During the party, high, we’d all be on some mad internal mission. Dancing. Wandering off. We’d get separated, but the opening bars, the clipped guitar chords, of Chris Rea’s “Josephine” were a signal that the lights were about to come on. We’d all run around the venue to a prearranged meeting point. Where we’d hug, and I’d try not to cry.
I guess the song’s mix of jaunty lick and orchestra strings unlocked different things for different people. Most would be smiling, singing along, skipping in Timberland boots. I’d be dancing, but eyes closed. Surrounded by rushing ravers but in my head totally alone. Soaked in self-absorbed sadness. A romantic lead lost in some private movie. I’d be eaten by this bittersweet feeling. Spine tingling, exhaling. Catching my breath. Where happiness felt like a faded, yellowed photograph. A thing of the past. My girl was in Merseyside. My mum and dad in tatters. My little sister somewhere in here off her nut. All these things that I couldn’t hold on to. People I’d hurt. All the things that I couldn’t stop from falling apart.

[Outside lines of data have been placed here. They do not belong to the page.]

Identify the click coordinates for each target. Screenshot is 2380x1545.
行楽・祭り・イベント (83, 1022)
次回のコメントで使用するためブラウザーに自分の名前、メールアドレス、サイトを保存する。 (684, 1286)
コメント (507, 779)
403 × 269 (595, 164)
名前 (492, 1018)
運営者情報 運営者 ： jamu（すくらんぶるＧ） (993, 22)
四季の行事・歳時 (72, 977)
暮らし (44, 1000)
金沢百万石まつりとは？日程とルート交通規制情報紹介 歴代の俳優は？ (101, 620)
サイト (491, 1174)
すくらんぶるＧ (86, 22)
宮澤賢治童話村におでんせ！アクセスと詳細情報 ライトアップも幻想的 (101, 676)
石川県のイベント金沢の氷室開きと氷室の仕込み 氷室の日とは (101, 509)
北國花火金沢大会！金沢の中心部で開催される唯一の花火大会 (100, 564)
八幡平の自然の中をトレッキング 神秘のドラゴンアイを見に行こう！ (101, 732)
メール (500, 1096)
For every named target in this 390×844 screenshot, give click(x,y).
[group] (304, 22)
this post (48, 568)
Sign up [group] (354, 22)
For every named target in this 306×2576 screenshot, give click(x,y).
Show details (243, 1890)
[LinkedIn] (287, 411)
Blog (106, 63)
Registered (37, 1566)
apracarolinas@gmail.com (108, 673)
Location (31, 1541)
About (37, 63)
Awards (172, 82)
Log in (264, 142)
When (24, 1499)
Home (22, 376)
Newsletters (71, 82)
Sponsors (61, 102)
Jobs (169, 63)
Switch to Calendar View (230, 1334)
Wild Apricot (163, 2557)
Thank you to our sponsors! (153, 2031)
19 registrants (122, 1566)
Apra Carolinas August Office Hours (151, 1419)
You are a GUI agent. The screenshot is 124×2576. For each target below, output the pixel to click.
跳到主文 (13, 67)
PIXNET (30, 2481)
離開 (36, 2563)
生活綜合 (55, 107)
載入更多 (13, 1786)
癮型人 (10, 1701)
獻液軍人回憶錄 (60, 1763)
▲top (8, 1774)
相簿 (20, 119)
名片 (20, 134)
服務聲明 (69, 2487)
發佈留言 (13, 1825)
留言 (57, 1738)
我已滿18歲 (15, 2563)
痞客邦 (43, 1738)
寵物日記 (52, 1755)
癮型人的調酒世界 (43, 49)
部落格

Becky and her crew, plus any boys they’d picked up, would pile into taxis and head for Proctor’s Promised Land – somewhere she’d forbidden me to go. Me and Jim, instead, would find a quiet place to park, I’d skin up and we’d waffle on about the meaning of life, until sunrise and the buzz began to wear off. Jim and me, of course, him being a copper, we eventually came a cropper, that’s a tale for another time, but it was Jim who turned up at my bed-sit, right after my old man kicked me out, with a gift of the Chris Rea 12 in his hand (2).
NOTES
1. It’s probably impossible to imagine now, but, back before digital and back before the internet, these tunes were like gold dust. The French remix of Chris Rea’s “Josephine”, Red Box’s “Enjoy”, Scarlett Fantastic’s “No Memory”, even the 12 of “The Whole Of The Moon”. The sound of The Downham Tavern in particular was built on this white pop. Everyone had a forgotten `80s favourite. Something that struck a chord in an MDMA-fuelled moment. These were records that folks came to dance to, and, often, they couldn’t hear them anywhere else. They were closely guarded secrets, and once you’d somehow, third, fourth hand, managed to get an “ID”, you’d spend months scouring shops, nearly always coming up empty.
2. It was Davey who scored bright red copies of the Scarlett Fantastic from a second-hand bin for only a quid each.